Entering the traffic free old town via the regal arch called Porta Reale, the piece de resistence was Corco Vittorio Emanuele, the heart of the town and an elegantly manicured walkway flanked by thrilling baroque palaces and churches built of Iblean limestone. It was especially stunning in the early evening when the lovely red-gold buildings seem to glow with a soft inner light.
The Catedral of San Nocolo, surrounded by a series of elegant palaces, had a monumental staircase of three flights leading up to it. Following the collapse of the Dome, the Cathedral was scrubbed clean of centuries of dirt and reopened in 2007...Opposite the Cathedral was the Palazzo Ducezio (1746) with a lovely columned façade interspersed with round arches. It now houses the Town Hall.

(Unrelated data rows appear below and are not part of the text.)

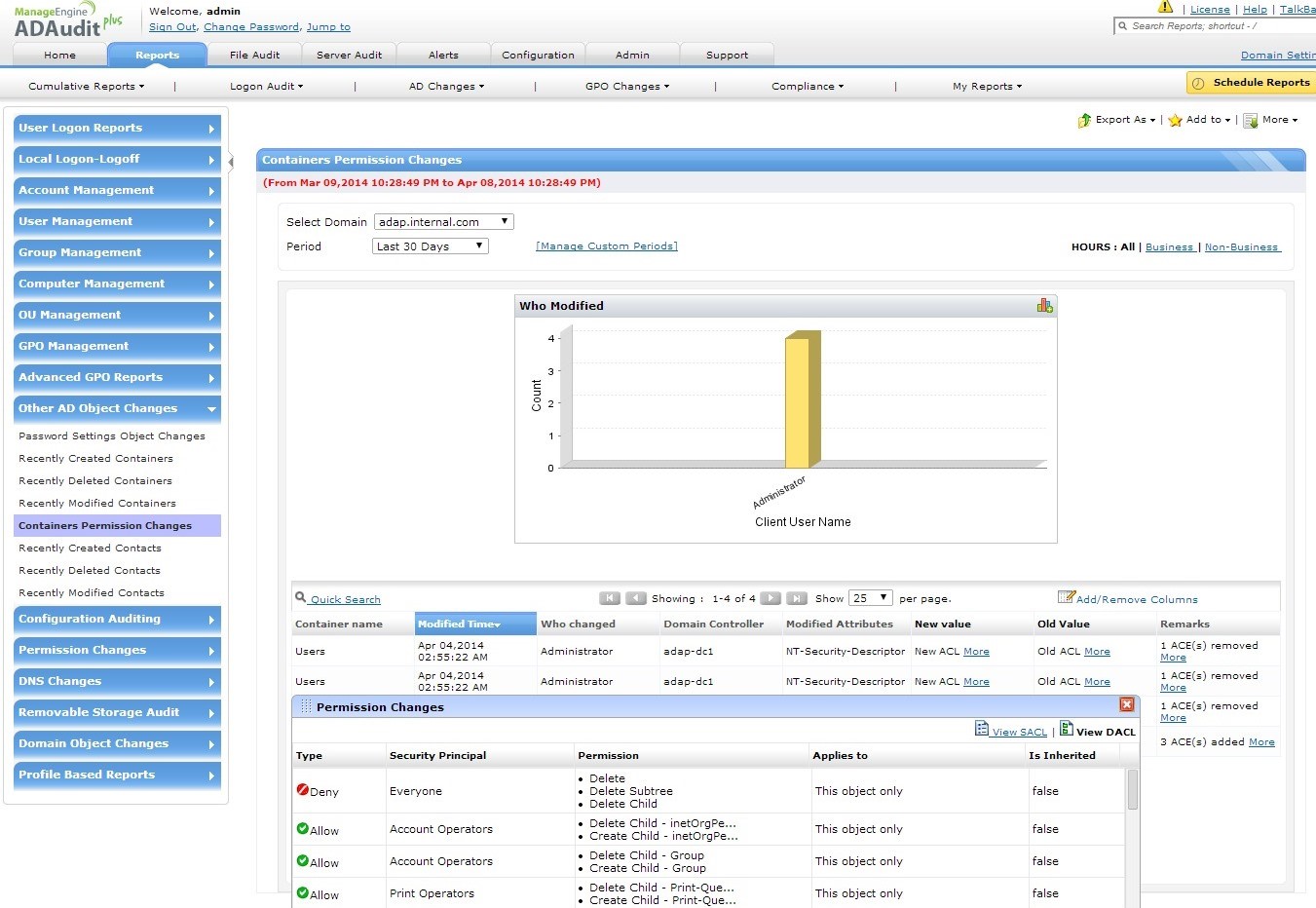
Task: Open the Period dropdown
Action: pyautogui.click(x=431, y=246)
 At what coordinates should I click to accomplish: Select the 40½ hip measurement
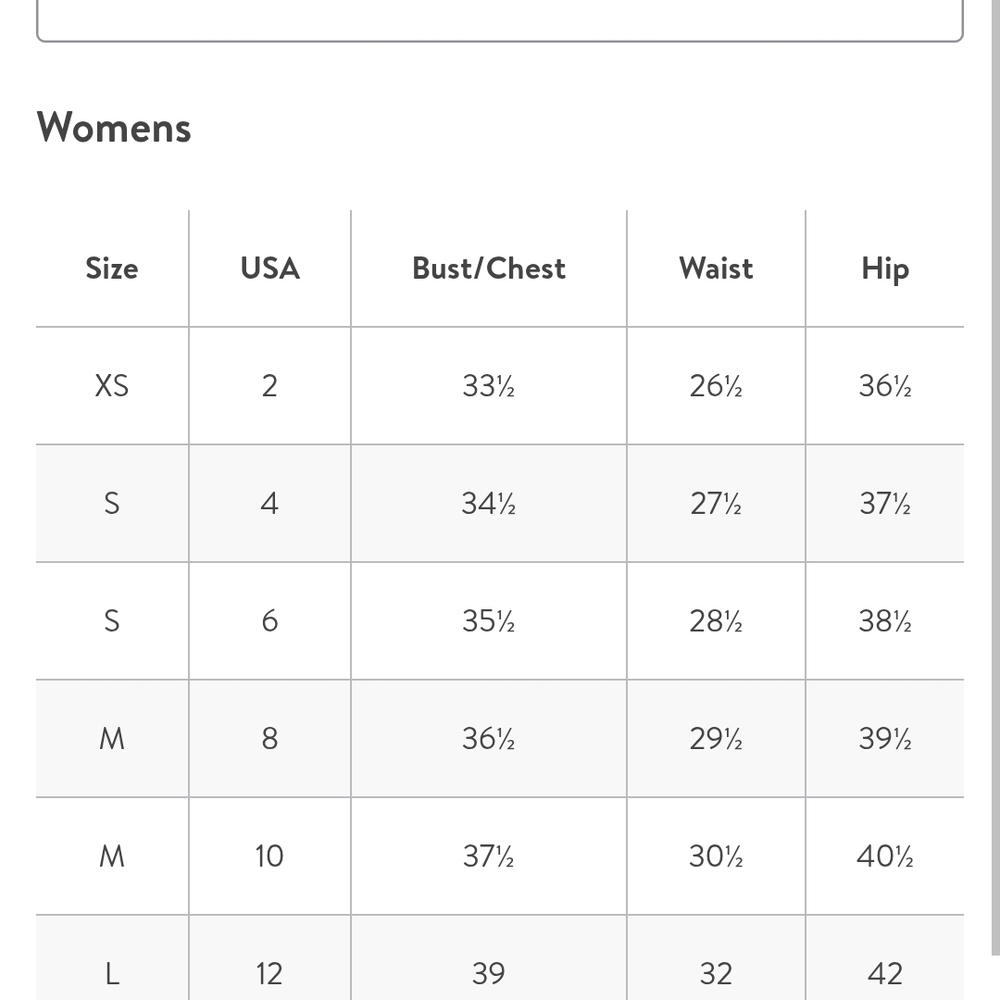pyautogui.click(x=885, y=856)
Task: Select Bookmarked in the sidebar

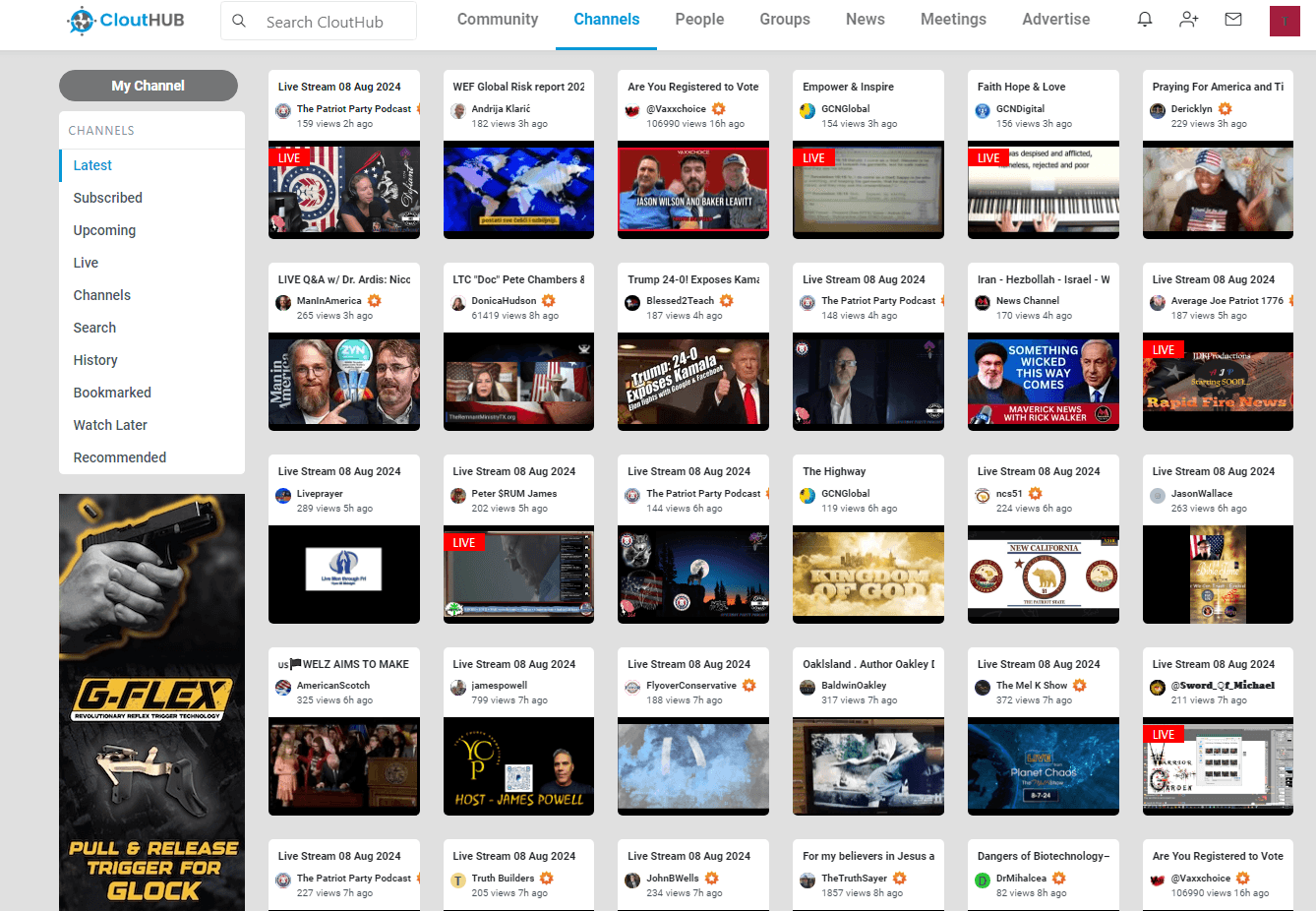Action: tap(112, 393)
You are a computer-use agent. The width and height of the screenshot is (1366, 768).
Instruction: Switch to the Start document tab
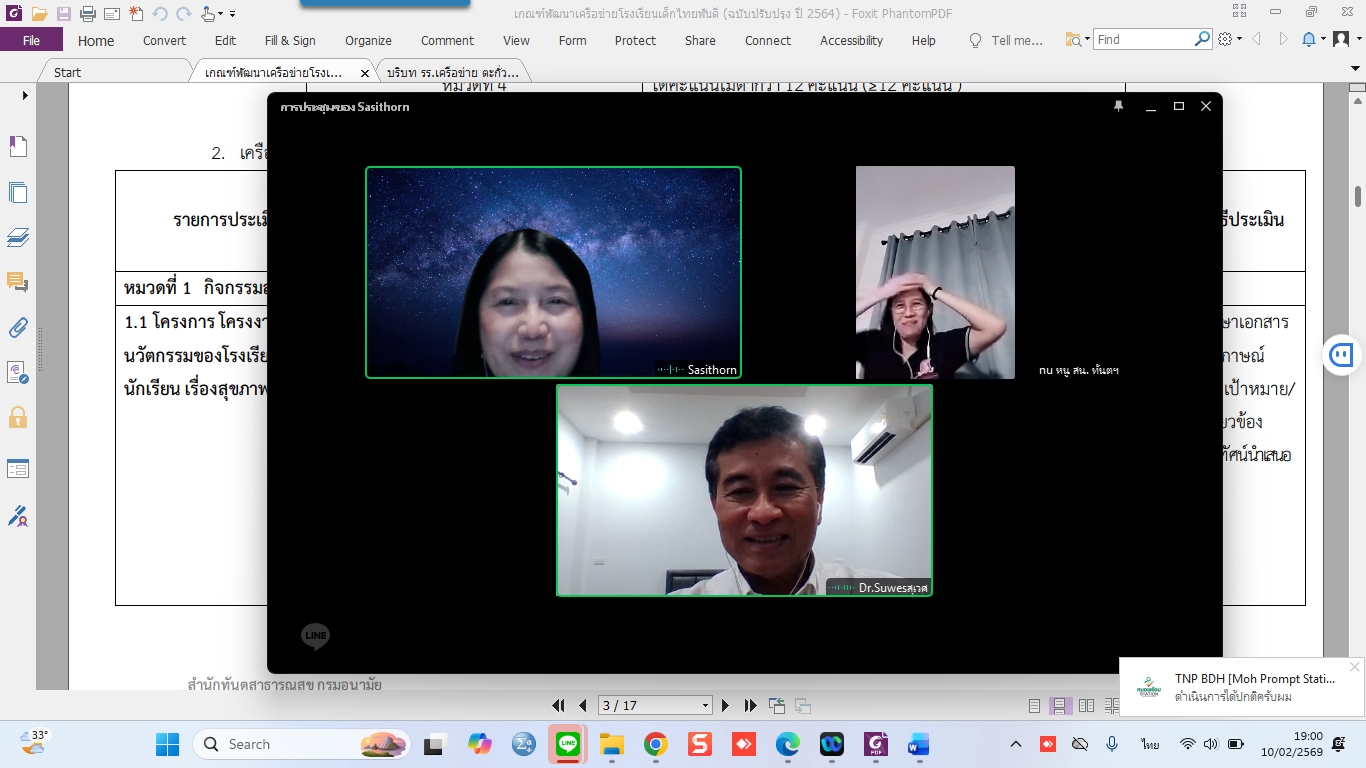click(68, 72)
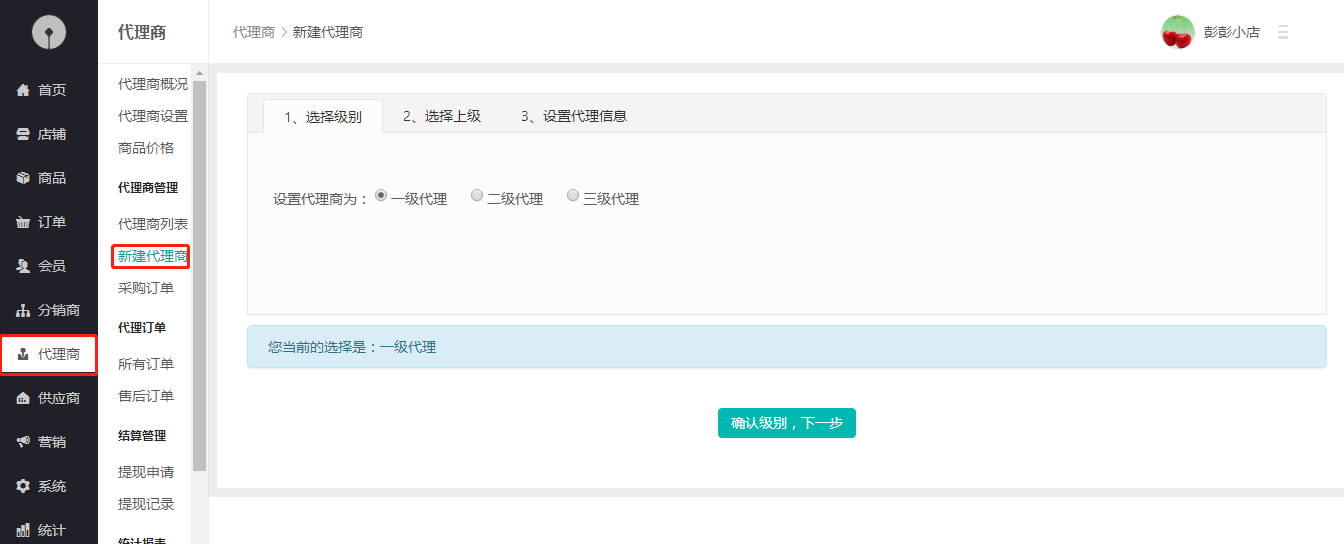This screenshot has width=1344, height=544.
Task: Switch to the 3、设置代理信息 tab
Action: pos(574,116)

Like Ortegia, Noto was stunning. Both were UNESCO World Heritage Sites. The Baroque architecture seemed timeless. We ambled around the main avenue which was still full of tourists even late in the day. Where to stay? Wendy’s smartphone had internet connection and we were able to access www.hotels.com and find a cheap room. But where was it? We had pulled over at the edge of town to doing the online booking. As we set off, I forgot I was parked by the edge of a sharp kerb and our front tyre exploded. Unpacking the boot, I found a jack and spare tyre and set about changing it. As I did so, the phone rang. It was the hotel. They had messed up and there was no room available but they had a better room for the same prices. When could we get there? There was the slight hiccup of a tyre replacement (which was sorted in 20 mins of so) and then the fact we didn’t have a map of the town. I followed my nose and headed for the road that looped the old centre and completely by accident, found the original hotel we had booked. A woman was waiting in her car. She told us to follow her. We ended up in the old town just behind the Cathedral.
Set back in an old courtyard was a small hidden residence. We were given a lovely room. I couldn’t believe we were so close to the Cathedral That evening we returned to the Corco Vittorio Emanuele main avenue. The old buildings looked splendid at night lit up by spotlights. The avenue was virtually deserted except for around the theatre which had an opera on. Next to then theatre, we found a cosy family run trattoria and had a lovely meal.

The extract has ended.